4, rue des Cordeliers

O2200 SOISSONS

Tel.: 06 15 16 49 59

  

  

  


De la Préhistoire à nos jours

Reims qui vous accueille plonge ses racines dans le plus lointain des passés. Ville deux fois millénaire, elle a conservé des trésors qui témoignent des riches heures et des moments sombres que l’ancienne cité du sacre des rois de France a traversés au cours des siècles. Chef-lieu d’arrondissement depuis la Révolution française, siège d’un archevêché, d’une académie, d’une université et d’une cour d’appel, Reims est une ville de 191325 habitants en pleine expansion, dynamique et accueillante où il fait bon vivre.

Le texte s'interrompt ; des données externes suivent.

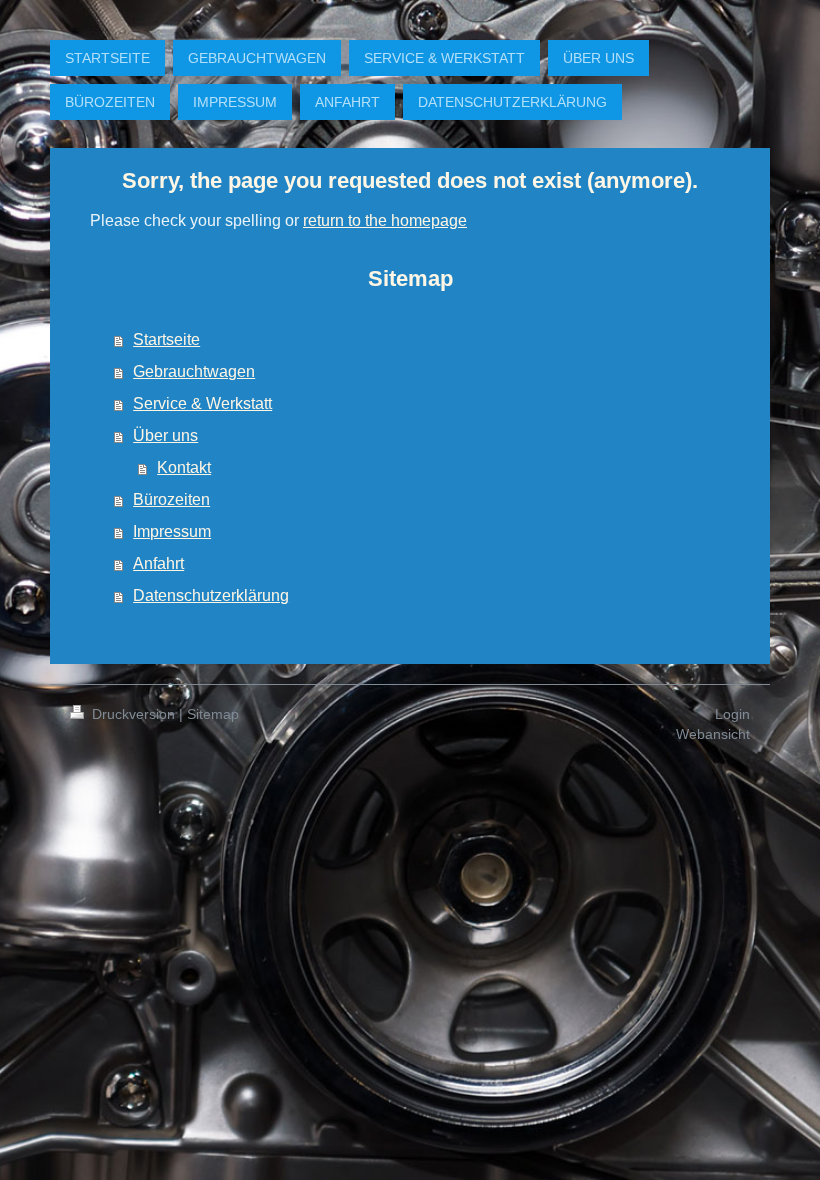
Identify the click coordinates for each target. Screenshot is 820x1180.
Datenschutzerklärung (211, 595)
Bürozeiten (171, 499)
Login (732, 714)
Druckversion (133, 714)
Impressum (172, 531)
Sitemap (213, 714)
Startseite (166, 339)
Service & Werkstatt (202, 403)
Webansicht (713, 734)
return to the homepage (385, 220)
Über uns (165, 435)
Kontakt (184, 467)
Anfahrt (158, 563)
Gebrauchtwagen (194, 371)
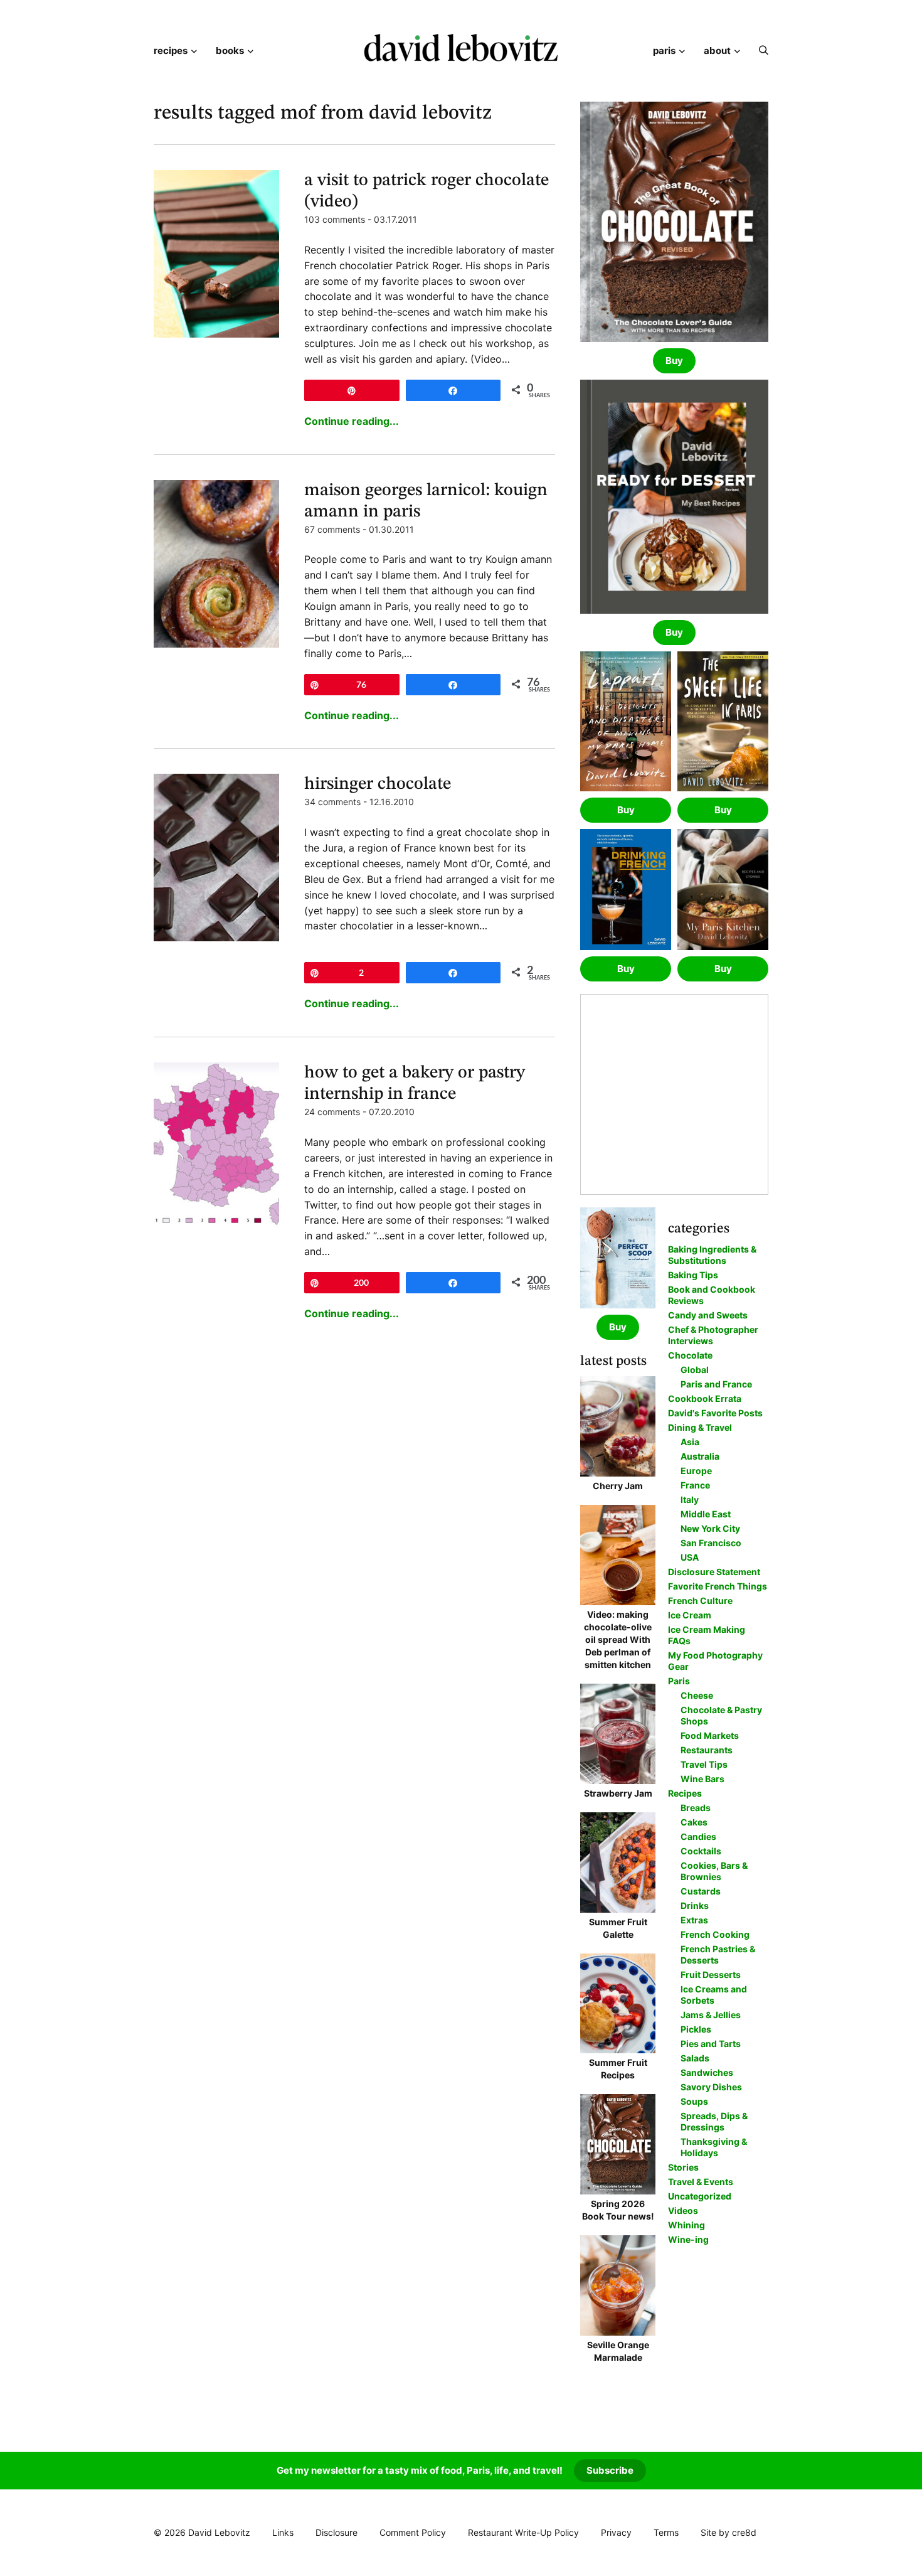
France (695, 1485)
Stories (683, 2167)
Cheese (697, 1695)
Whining (686, 2225)
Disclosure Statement (714, 1571)
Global (695, 1369)
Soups (694, 2101)
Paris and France (716, 1384)
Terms (666, 2532)
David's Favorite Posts (715, 1413)
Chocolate (690, 1355)
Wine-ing (688, 2239)
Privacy (616, 2532)
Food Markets (710, 1735)
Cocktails (701, 1851)
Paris (664, 50)
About (717, 50)
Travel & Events (700, 2181)
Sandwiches (707, 2072)
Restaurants (707, 1750)
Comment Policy (412, 2532)
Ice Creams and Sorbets (714, 1995)
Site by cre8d (728, 2532)
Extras (694, 1920)
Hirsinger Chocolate (377, 784)
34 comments (332, 801)
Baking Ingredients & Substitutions (712, 1255)
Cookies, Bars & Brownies (714, 1871)
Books (230, 50)
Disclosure (336, 2532)
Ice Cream (689, 1615)
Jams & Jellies (711, 2014)
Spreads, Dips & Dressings (714, 2121)
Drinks (695, 1905)
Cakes (694, 1822)
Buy (674, 360)
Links (283, 2532)
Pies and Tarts (711, 2043)
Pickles (696, 2029)
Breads (696, 1807)
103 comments (334, 219)
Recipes (171, 50)
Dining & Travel (700, 1427)
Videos (683, 2210)
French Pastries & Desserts (718, 1954)
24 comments (332, 1111)
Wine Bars (702, 1778)
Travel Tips (704, 1764)
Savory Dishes (711, 2087)
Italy (690, 1499)
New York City (710, 1528)
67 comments (332, 529)
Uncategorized (699, 2196)
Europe (696, 1470)
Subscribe (609, 2470)
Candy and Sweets (708, 1315)
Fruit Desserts (711, 1974)
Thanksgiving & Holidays (714, 2147)
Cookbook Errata (704, 1398)
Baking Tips (693, 1274)
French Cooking (715, 1934)
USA (690, 1557)
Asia (690, 1441)
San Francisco (711, 1542)
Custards (701, 1891)
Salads (695, 2058)
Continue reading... (351, 421)
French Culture (700, 1600)
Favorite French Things (717, 1586)
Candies (698, 1836)
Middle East (706, 1514)
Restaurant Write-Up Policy (523, 2532)
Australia (700, 1456)
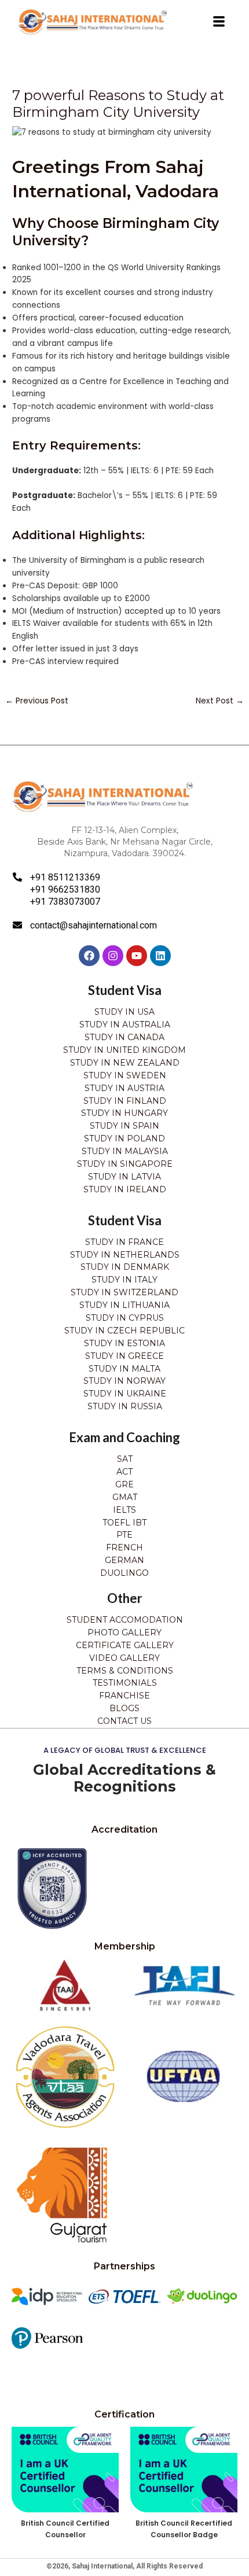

Autrefois capitale de la tribue gauloise des Rèmes qui choisit dès 58 avant notre ère de s'allier à Jules César, la ville devient après la conquête romaine la capitale de la province de Belgique sous le nom de Durocortorum et le lieu de résidence d'un gouverneur romain. Reims, située au coeur d’un réseau routier de première importance, se développe rapidement et prend peu à peu l'aspect d'une cité romaine peuplée d’environ 40000 habitants. Elle possède alors son forum, centre politique, économique, religieux et financier de la cité dont on peut admirer aujourd'hui encore le cryptoportique en forme de U – l’un des rares à avoir été conservé – servant sans doute autrefois au stockage des céréales destinées aux légions romaines. La porte de Mars, ancien arc de triomphe édifié autour de l’an 200, témoigne de la grandeur de la cité antique de Reims devenue à cette époque centre administratif, commercial et artisanal majeur.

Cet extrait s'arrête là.